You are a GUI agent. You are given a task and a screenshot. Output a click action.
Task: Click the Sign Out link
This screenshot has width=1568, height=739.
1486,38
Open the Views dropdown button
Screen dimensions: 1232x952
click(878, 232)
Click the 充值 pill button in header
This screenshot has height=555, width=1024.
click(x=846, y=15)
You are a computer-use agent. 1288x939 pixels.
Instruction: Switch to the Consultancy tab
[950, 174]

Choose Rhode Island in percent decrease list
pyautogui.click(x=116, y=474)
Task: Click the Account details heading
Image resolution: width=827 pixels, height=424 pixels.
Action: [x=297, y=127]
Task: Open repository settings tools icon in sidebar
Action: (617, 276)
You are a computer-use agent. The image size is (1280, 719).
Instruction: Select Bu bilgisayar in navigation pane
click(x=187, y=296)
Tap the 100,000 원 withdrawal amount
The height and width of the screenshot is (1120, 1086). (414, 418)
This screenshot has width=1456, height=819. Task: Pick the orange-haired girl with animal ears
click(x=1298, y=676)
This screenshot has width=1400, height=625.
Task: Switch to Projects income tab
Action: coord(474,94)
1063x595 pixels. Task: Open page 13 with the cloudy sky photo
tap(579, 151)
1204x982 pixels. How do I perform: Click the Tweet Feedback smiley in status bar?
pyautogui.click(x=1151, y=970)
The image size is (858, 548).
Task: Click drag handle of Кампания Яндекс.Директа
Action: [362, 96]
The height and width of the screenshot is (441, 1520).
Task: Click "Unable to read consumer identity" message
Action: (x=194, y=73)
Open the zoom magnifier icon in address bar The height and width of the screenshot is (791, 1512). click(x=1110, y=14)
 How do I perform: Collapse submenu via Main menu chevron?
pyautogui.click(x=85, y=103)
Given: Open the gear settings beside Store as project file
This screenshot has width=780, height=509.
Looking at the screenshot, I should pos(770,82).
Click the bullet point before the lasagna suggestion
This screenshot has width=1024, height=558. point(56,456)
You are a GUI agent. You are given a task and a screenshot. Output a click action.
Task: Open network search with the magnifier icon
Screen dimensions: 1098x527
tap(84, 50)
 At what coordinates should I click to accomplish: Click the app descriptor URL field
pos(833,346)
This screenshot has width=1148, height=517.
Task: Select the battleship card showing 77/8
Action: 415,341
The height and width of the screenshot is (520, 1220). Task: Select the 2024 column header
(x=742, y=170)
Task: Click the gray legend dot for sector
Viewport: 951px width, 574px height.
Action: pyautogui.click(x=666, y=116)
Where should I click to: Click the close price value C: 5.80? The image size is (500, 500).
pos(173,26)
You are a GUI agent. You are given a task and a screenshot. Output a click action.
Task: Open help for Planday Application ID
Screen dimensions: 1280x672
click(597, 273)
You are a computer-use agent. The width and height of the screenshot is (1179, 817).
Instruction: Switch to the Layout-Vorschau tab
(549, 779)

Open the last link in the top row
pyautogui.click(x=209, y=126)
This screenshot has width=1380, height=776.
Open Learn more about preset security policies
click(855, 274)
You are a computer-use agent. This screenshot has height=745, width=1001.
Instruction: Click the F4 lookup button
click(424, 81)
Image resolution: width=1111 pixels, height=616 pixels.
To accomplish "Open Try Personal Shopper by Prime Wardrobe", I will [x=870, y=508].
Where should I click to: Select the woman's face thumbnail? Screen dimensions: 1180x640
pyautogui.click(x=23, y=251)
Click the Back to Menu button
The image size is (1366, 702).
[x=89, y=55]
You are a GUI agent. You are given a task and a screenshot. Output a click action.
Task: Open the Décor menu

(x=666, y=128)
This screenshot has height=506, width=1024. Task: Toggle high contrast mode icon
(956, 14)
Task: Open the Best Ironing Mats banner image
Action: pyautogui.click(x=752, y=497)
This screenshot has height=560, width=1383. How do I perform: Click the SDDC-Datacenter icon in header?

# # # # #

• [TRY IT] With the line holding "How do I perform: Collapse" as the first and the line holding "Task: Open network" as the last, set down that range of the entries above exactly, and nothing else.

• [WRITTEN ANSWER]
 How do I perform: Collapse submenu via Main menu chevron?
pyautogui.click(x=85, y=103)
Given: Open the gear settings beside Store as project file
This screenshot has width=780, height=509.
Looking at the screenshot, I should pos(770,82).
Click the bullet point before the lasagna suggestion
This screenshot has width=1024, height=558. point(56,456)
You are a GUI agent. You are given a task and a screenshot. Output a click action.
Task: Open network search with the magnifier icon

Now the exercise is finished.